Medical terminology and slang contain many abbreviations, of which acronyms and backronyms are varieties. There are many acronymic forms according to pronunciation and formation. Regarding pronunciation, there are acronyms that form real words; acronyms that resemble incorrectly spelt real words; and acronyms that can be pronounced as if they were real words but aren’t.

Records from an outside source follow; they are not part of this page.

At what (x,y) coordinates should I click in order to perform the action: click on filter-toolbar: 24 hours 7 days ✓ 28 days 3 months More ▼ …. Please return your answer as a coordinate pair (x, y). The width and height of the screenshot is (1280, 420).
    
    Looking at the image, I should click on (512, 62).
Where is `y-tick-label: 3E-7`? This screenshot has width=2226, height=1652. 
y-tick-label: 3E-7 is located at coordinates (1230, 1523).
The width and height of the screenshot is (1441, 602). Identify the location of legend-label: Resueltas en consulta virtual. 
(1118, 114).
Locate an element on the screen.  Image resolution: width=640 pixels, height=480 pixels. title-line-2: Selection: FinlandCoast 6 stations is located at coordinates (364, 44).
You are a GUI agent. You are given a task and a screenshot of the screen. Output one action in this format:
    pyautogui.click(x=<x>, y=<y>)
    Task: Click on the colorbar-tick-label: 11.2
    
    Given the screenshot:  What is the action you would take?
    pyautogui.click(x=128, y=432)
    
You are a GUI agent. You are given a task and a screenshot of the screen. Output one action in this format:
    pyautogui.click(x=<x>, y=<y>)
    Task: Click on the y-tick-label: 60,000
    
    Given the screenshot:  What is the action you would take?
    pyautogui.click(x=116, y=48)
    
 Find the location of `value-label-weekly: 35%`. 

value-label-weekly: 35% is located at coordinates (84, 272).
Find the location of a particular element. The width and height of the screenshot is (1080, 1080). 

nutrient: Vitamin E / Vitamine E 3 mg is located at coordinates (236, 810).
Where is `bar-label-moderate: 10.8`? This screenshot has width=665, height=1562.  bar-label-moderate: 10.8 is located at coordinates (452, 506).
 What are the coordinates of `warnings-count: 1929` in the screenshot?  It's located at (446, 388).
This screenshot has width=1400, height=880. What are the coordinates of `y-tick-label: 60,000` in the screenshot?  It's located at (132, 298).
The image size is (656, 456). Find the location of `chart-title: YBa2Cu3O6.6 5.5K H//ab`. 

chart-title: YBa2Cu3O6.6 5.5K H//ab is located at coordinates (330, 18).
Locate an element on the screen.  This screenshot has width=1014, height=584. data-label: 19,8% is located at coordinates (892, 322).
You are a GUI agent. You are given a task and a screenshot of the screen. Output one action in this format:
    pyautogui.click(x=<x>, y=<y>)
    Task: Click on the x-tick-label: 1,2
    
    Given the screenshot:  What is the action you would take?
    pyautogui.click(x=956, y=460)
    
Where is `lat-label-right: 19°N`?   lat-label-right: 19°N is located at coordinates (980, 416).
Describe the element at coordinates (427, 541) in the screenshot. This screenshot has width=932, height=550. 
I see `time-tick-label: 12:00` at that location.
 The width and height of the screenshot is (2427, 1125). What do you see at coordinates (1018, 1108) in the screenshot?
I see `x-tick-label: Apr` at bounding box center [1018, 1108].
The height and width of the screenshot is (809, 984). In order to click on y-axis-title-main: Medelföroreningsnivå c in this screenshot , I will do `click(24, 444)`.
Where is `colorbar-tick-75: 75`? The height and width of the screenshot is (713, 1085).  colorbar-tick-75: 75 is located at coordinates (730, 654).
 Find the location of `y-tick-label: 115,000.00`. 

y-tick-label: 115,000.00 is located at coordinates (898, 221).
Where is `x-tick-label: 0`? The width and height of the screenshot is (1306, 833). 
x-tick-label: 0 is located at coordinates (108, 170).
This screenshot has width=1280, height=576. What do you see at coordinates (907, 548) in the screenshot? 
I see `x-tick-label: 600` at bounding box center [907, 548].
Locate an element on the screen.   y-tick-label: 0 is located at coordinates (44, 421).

Regarding formation, some acronyms are formed solely from the first letters of the words they represent; acronyms that use more than one letter from the start of some of the words they represent; and acronyms that can include letters from anywhere in the words they represent. In some cases some of the words whose initials should be part of the acronym are ignored. Backronyms are of two types: those that are formed with a specific set of words in mind, choosing the words to fit the acronym; and those that incorrectly explain the origin of a word by attributing an explanatory etymology derived from its initial letters.
An acronym is defined in the Oxford English Dictionary ( OED ) as “A word formed from the initial letters of other words or (occasionally) from the initial parts of syllables taken from other words, the whole being pronounced as a single word.”1 The word is a surprisingly relatively recent coinage in English, first attested in 1940, although the phenomenon is much older.
Examples of medical acronyms include ACE (Angiotensin-Converting Enzyme), AID (Artificial Insemination [by] Donor), AIDS (Acquired Immune Deficiency Syndrome), CODA (Children Of Deaf Adults), GIFT (Gamete Intra-Fallopian Transfer), and TENS (Transcutaneous Electrical Nerve Stimulation). The term “care package” was originally coined to describe a humanitarian aid package devised by the Cooperative for American Remittances to Europe (CARE); subsequently it became applied to any package that provided some form of care.